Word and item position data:
begin

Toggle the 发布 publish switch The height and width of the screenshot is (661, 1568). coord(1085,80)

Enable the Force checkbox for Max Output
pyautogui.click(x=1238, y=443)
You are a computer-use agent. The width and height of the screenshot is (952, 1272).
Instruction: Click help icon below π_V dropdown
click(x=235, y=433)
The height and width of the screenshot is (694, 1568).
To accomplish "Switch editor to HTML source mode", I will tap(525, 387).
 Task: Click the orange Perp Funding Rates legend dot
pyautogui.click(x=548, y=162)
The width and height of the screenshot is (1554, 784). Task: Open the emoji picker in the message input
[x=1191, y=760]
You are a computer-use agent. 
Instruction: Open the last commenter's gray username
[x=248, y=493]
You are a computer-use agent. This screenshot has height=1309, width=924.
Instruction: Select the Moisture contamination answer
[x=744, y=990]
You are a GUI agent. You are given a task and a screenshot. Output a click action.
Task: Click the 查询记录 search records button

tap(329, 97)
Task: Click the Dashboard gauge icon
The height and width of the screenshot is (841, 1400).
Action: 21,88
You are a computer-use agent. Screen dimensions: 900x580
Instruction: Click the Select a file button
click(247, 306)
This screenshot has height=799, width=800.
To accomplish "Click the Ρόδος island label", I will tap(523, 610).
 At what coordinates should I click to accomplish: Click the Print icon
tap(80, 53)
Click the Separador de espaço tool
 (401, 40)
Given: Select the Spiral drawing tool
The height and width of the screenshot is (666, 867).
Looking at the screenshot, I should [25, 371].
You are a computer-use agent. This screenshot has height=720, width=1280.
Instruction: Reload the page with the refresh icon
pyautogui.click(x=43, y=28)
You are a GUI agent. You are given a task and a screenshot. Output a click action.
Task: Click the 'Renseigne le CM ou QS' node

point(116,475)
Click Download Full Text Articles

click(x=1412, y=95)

end

## [Exercise requirements]
Could you copy out the stretch of entries above from the line containing "The width and height of the screenshot is (1554, 784)." through the line containing "[x=248, y=493]", with both of those lines included?

## [Complete response]
The width and height of the screenshot is (1554, 784). Task: Open the emoji picker in the message input
[x=1191, y=760]
You are a computer-use agent. 
Instruction: Open the last commenter's gray username
[x=248, y=493]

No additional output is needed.